Hiergegen wendet sich eine Konsumgüter- und Einzelhandelsfirma (Antragstellerin), die ihre Produkte in Filialen in Singen vertreibt und dort auch Kaffee zum sofortigen Verzehr verkauft. Für diese Zwecke beantragte sie am 13.10.2016 eine Sondernutzungserlaubnis für sechs Tische und 24 Stühle, die die Antragsgegnerin am 08.03.2017 ablehnte.

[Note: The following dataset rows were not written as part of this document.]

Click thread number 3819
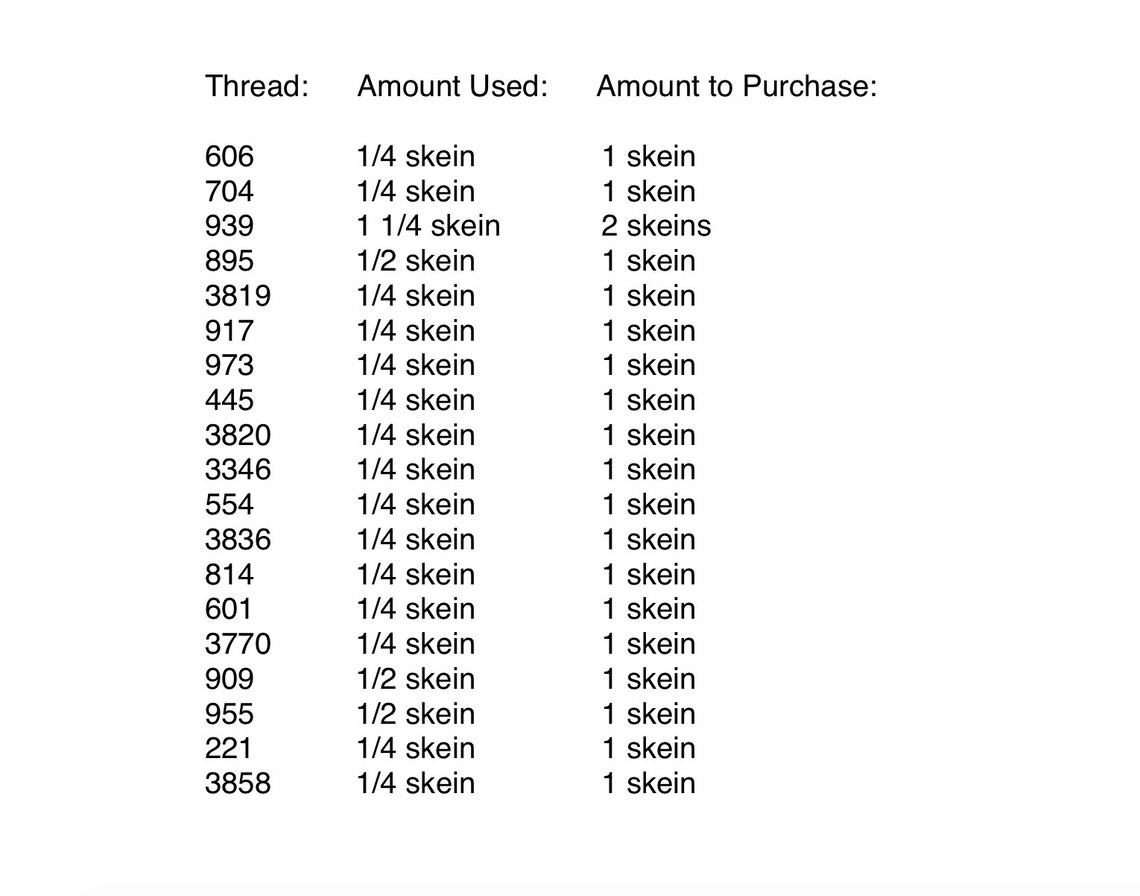Screen dimensions: 1140x896 tap(238, 295)

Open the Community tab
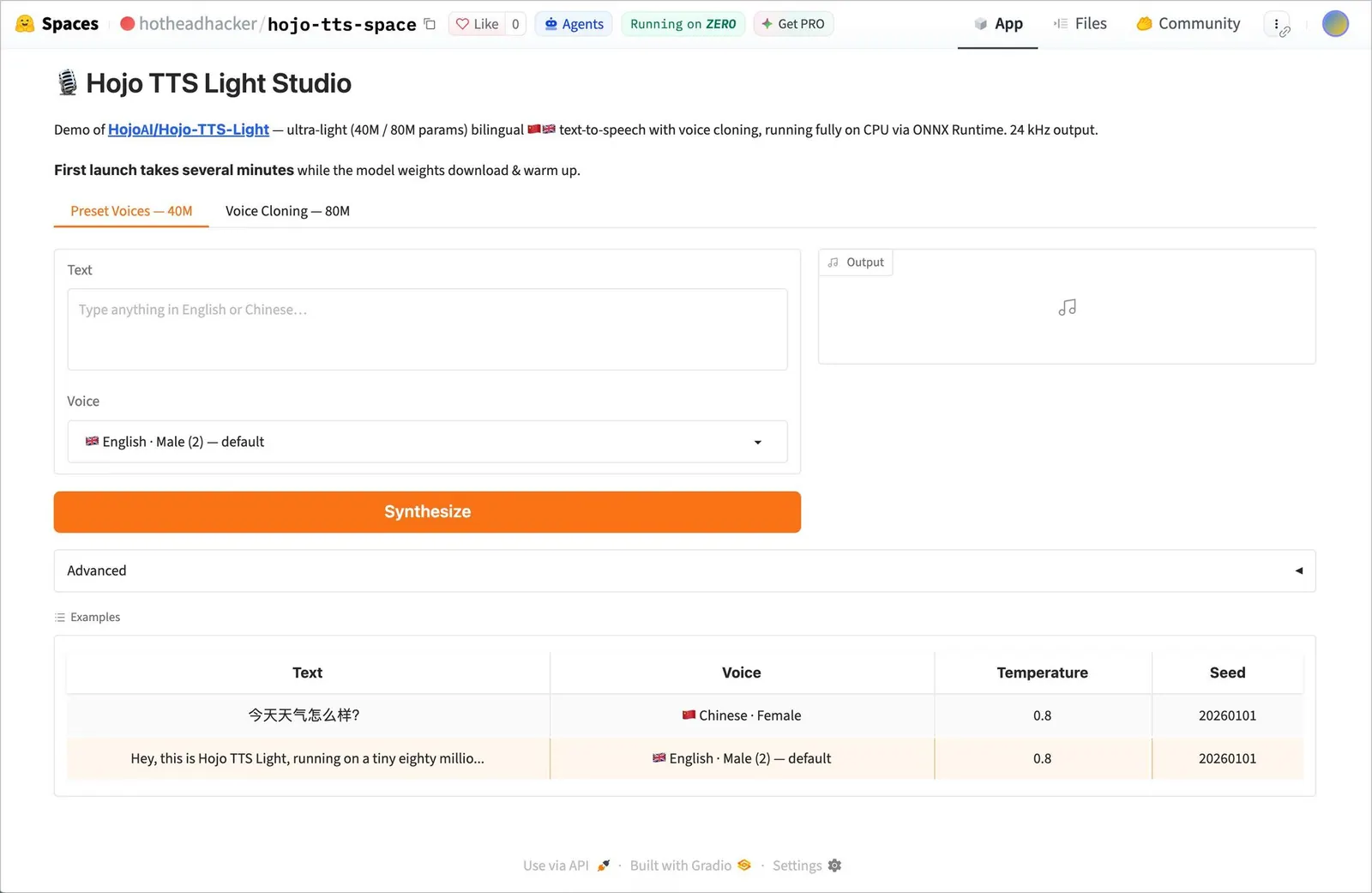[x=1188, y=24]
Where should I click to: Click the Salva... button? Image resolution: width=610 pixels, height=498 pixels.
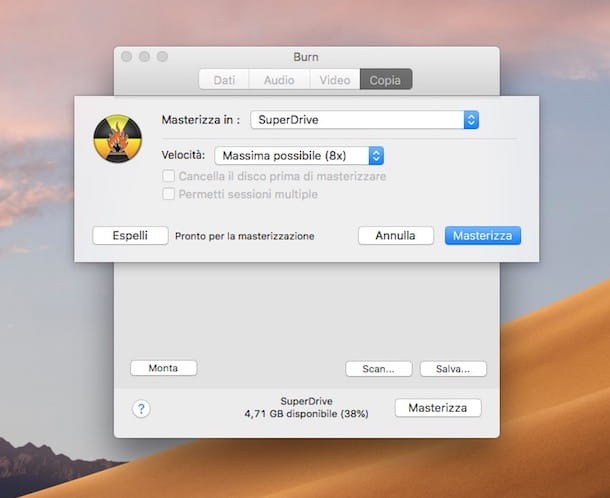(x=453, y=369)
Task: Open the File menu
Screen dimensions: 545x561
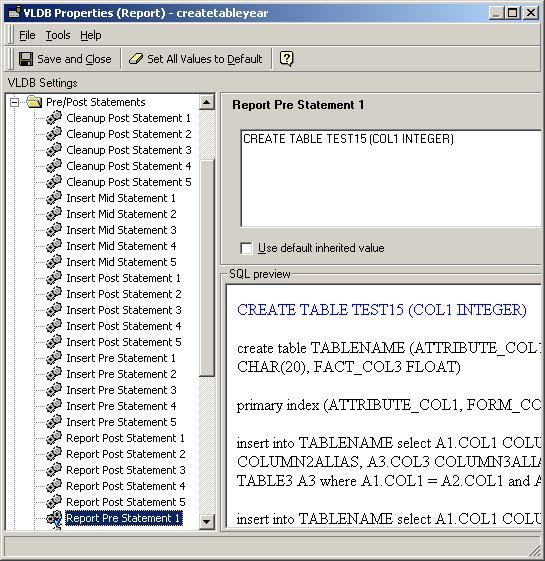Action: pos(27,35)
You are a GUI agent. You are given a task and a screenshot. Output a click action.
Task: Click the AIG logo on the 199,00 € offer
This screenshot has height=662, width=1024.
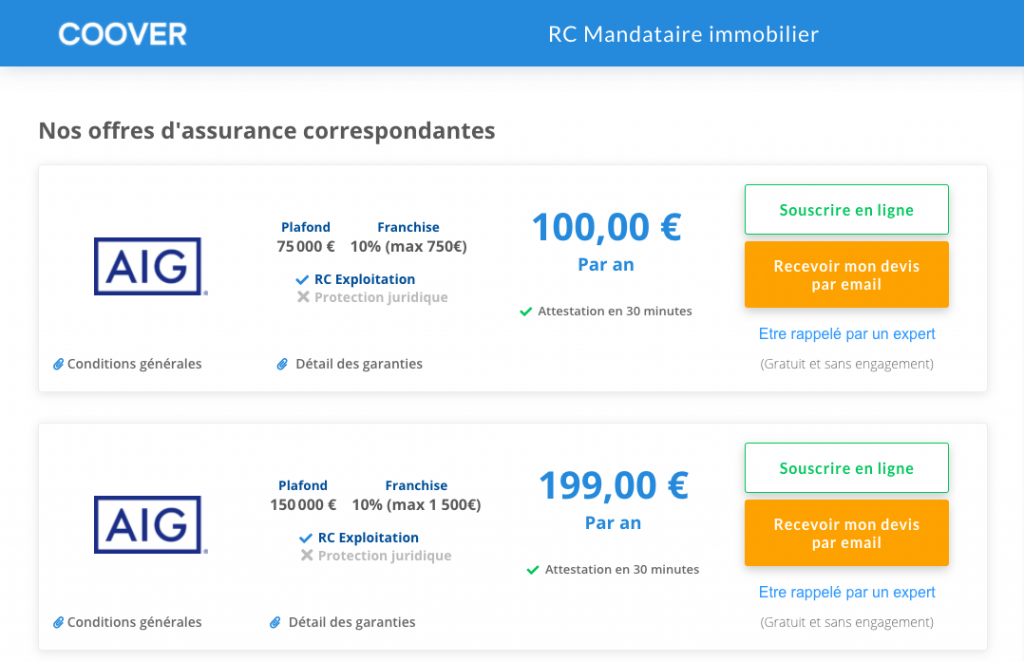[x=151, y=525]
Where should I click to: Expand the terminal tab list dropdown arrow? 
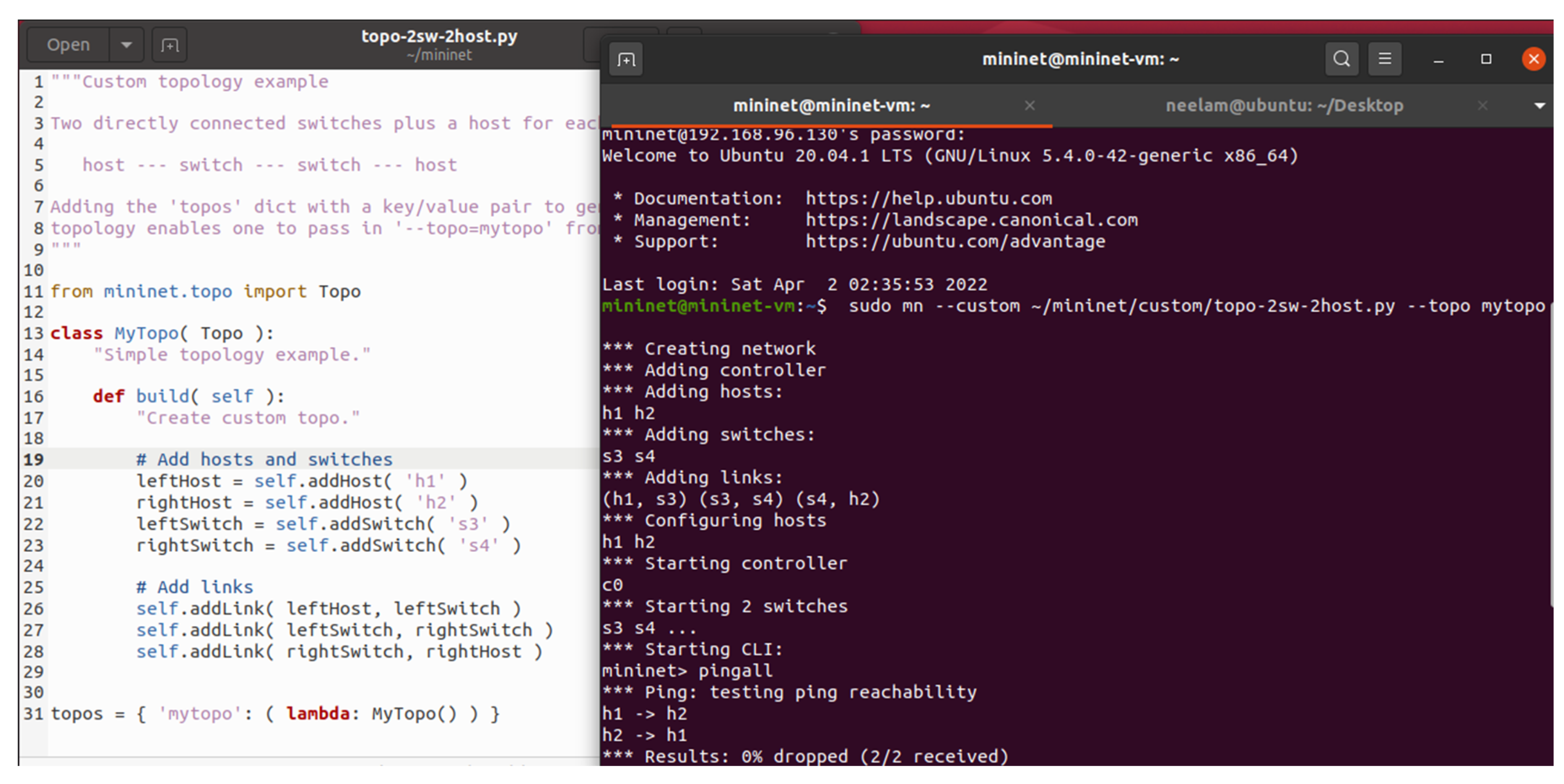[x=1539, y=106]
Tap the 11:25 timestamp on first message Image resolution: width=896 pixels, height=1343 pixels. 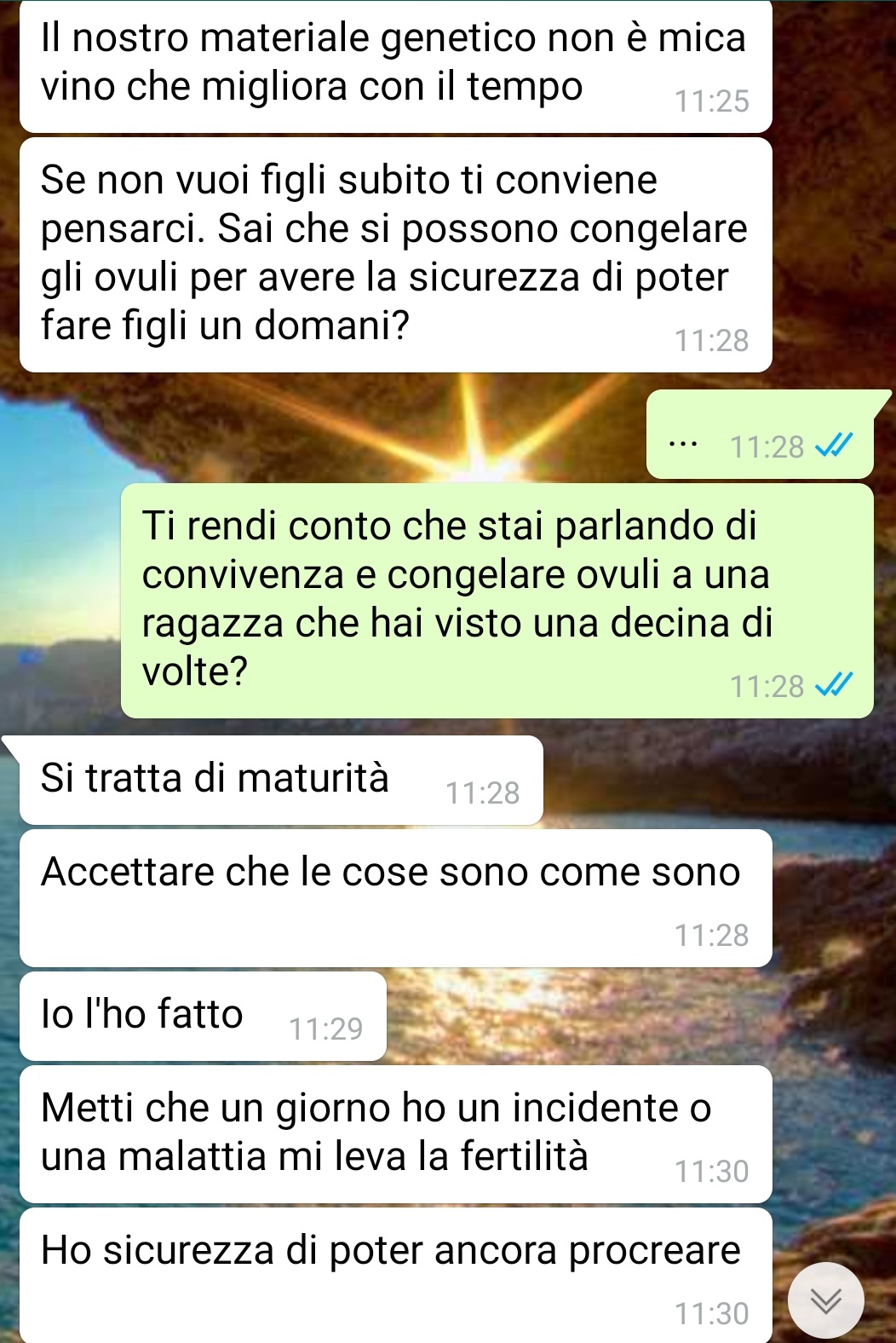pyautogui.click(x=712, y=101)
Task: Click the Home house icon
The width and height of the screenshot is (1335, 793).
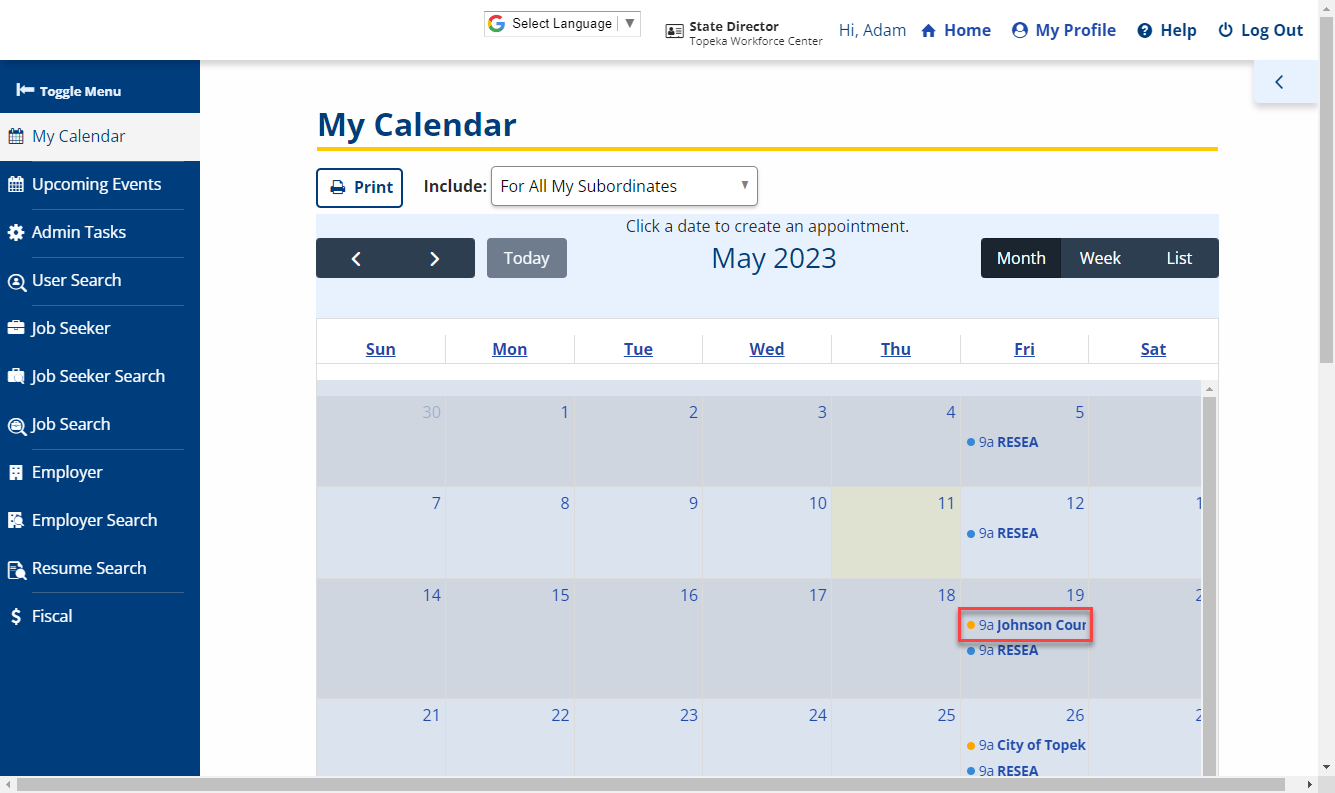Action: click(x=929, y=31)
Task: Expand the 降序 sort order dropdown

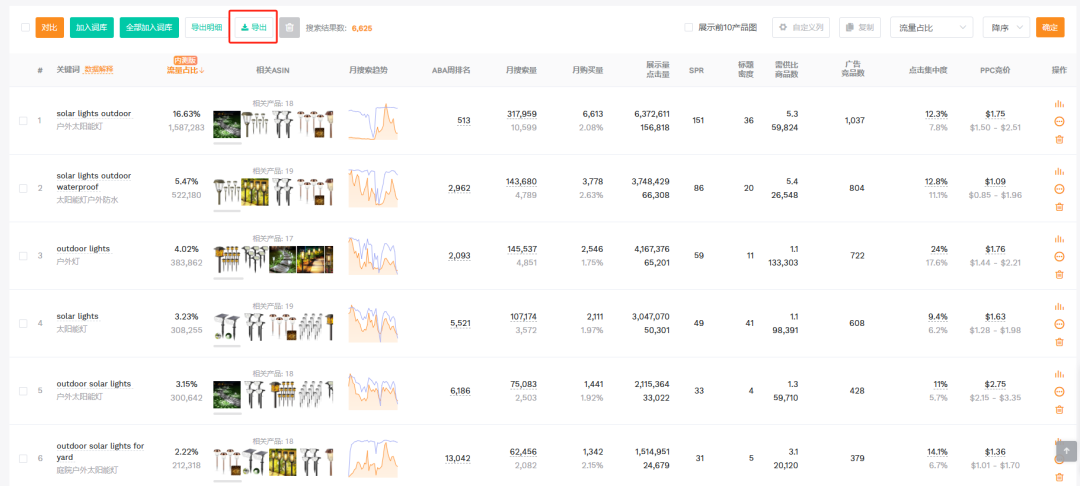Action: (x=1006, y=28)
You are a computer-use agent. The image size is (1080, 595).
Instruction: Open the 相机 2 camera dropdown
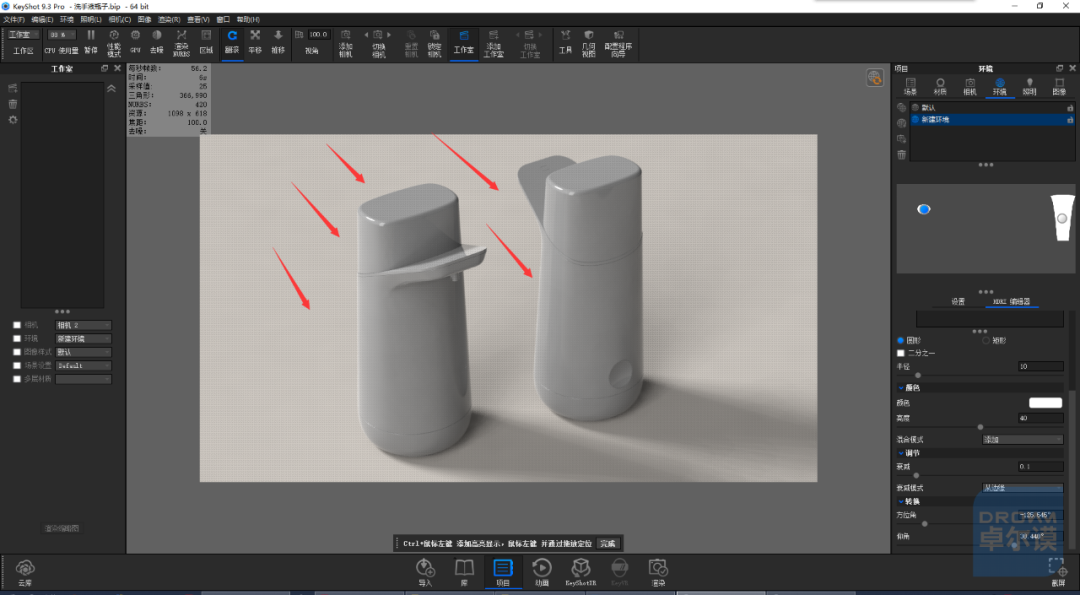tap(83, 325)
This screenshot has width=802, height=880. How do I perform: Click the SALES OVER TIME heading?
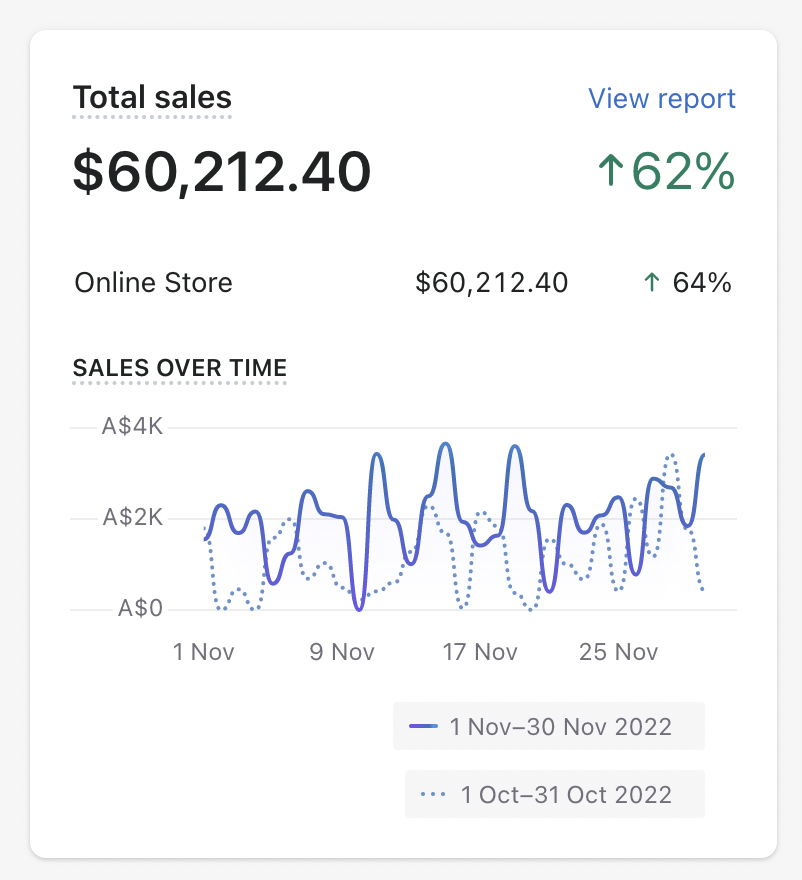(180, 368)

Die Antragstellerin hat gegen die Sondernutzungssatzung der Antragsgegnerin einen Normenkontrollantrag eingereicht (5 S 1439/16), über den in der Hauptsache noch nicht entschieden ist. Zudem hat sie einen Antrag auf einstweilige Außervollzugsetzung der Sondernutzungssatzung der Antragsgegnerin gestellt (5 S 533/17), den der VGH mit Beschluss vom 29. März 2017 abgelehnt hat. Zur Begründung führt der 5. Senat aus, § 18 Abs. 3 Satz 1 der Sondernutzungssatzung verstoße voraussichtlich gegen höherrangiges Recht. Bei der Entscheidung über die nach Straßenrecht zu erteilende Sondernutzungserlaubnis dürfe die Behörde nur spezifisch straßenrechtliche Erwägungen im Hinblick auf die mit der beabsichtigten Sondernutzung verbundene Beeinträchtigung des widmungsgemäßen Gemeingebrauchs berücksichtigen. Andere Erwägungen seien nur zulässig, wenn sie noch einen sachlichen Bezug zur Straße hätten. Daran dürfte es hier fehlen. Das „Abhängigmachen“ der bestuhlten Außenbewirtschaftung von einer Gästetoilette diene nach den sich aus den Akten der Antragsgegnerin ergebenden Erkenntnissen nicht straßenbezogenen Belangen, insbesondere nicht der Sicherheit und Leichtigkeit des Verkehrs oder der Vermeidung von Verunreinigungen der Straße. Vielmehr gehe es der Antragsgegnerin augenscheinlich nur darum, einen Mangel an öffentlich zugänglichen Toiletten auszugleichen und hierfür die Gewerbetreibenden in der Innenstadt in die Verantwortung zu nehmen.

Obwohl § 18 Abs. 3 Satz 1 der Sondernutzungssatzung der Antragsgegnerin daher gegen höherrangiges Recht verstoßen dürfte, hat der 5. Senat den Antrag auf einstweilige Außervollzugsetzung der Sondernutzungssatzung abgelehnt. Der Antragstellerin drohe bis zur Entscheidung in der Hauptsache kein schwerer Nachteil, da sie am 07.12.2016 eine Sondernutzungserlaubnis unter anderem für das Aufstellen von fünf Stehtischen erhalten habe.

Der Beschluss ist unanfechtbar (5 S 533/17).